### Directions
Return all the data, word for word.

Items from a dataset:

____________________

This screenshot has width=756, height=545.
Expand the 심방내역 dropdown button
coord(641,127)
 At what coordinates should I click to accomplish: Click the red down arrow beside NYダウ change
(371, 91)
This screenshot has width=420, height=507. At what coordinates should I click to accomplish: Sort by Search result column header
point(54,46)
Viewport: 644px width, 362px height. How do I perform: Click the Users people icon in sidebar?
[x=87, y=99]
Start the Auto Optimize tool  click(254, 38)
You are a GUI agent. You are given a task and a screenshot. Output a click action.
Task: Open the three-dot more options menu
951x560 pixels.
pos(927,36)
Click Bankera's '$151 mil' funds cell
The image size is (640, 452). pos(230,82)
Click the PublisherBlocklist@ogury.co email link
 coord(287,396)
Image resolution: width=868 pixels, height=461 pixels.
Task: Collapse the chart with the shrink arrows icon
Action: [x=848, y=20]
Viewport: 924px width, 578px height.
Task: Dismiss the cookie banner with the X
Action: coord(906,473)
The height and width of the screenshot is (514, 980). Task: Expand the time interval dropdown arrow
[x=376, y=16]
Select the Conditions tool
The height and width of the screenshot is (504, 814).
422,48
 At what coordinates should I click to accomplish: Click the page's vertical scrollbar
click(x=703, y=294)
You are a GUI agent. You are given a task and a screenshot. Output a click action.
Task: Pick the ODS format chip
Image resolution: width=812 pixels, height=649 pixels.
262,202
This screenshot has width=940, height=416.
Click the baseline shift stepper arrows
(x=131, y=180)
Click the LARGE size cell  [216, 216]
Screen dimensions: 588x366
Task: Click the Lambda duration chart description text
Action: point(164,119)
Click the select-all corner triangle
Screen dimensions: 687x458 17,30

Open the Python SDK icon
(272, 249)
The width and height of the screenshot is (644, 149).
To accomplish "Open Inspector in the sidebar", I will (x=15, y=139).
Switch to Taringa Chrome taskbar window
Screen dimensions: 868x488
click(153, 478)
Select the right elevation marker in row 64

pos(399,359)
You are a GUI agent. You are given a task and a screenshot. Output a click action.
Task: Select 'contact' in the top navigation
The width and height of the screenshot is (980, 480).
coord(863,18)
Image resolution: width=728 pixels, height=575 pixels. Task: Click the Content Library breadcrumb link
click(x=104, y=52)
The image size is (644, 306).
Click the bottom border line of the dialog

____________________

### Task output
This screenshot has width=756, height=545.
Expand the 심방내역 dropdown button
coord(641,127)
 At what coordinates should I click to accomplish: Click the red down arrow beside NYダウ change
(371, 91)
This screenshot has width=420, height=507. At what coordinates should I click to accomplish: Sort by Search result column header
point(54,46)
Viewport: 644px width, 362px height. How do I perform: Click the Users people icon in sidebar?
[x=87, y=99]
Start the Auto Optimize tool  click(254, 38)
You are a GUI agent. You are given a task and a screenshot. Output a click action.
Task: Open the three-dot more options menu
951x560 pixels.
pos(927,36)
Click Bankera's '$151 mil' funds cell
The image size is (640, 452). pos(230,82)
Click the PublisherBlocklist@ogury.co email link
 coord(287,396)
Image resolution: width=868 pixels, height=461 pixels.
Task: Collapse the chart with the shrink arrows icon
Action: [x=848, y=20]
Viewport: 924px width, 578px height.
Task: Dismiss the cookie banner with the X
Action: coord(906,473)
The height and width of the screenshot is (514, 980). Task: Expand the time interval dropdown arrow
[x=376, y=16]
Select the Conditions tool
The height and width of the screenshot is (504, 814).
422,48
 At what coordinates should I click to accomplish: Click the page's vertical scrollbar
click(x=703, y=294)
You are a GUI agent. You are given a task and a screenshot. Output a click action.
Task: Pick the ODS format chip
Image resolution: width=812 pixels, height=649 pixels.
262,202
This screenshot has width=940, height=416.
Click the baseline shift stepper arrows
(x=131, y=180)
Click the LARGE size cell  [216, 216]
Screen dimensions: 588x366
Task: Click the Lambda duration chart description text
Action: point(164,119)
Click the select-all corner triangle
Screen dimensions: 687x458 17,30

Open the Python SDK icon
(272, 249)
The width and height of the screenshot is (644, 149).
To accomplish "Open Inspector in the sidebar", I will (x=15, y=139).
Switch to Taringa Chrome taskbar window
Screen dimensions: 868x488
click(153, 478)
Select the right elevation marker in row 64

pos(399,359)
You are a GUI agent. You are given a task and a screenshot. Output a click action.
Task: Select 'contact' in the top navigation
The width and height of the screenshot is (980, 480).
coord(863,18)
Image resolution: width=728 pixels, height=575 pixels. Task: Click the Content Library breadcrumb link
click(x=104, y=52)
The image size is (644, 306).
Click the bottom border line of the dialog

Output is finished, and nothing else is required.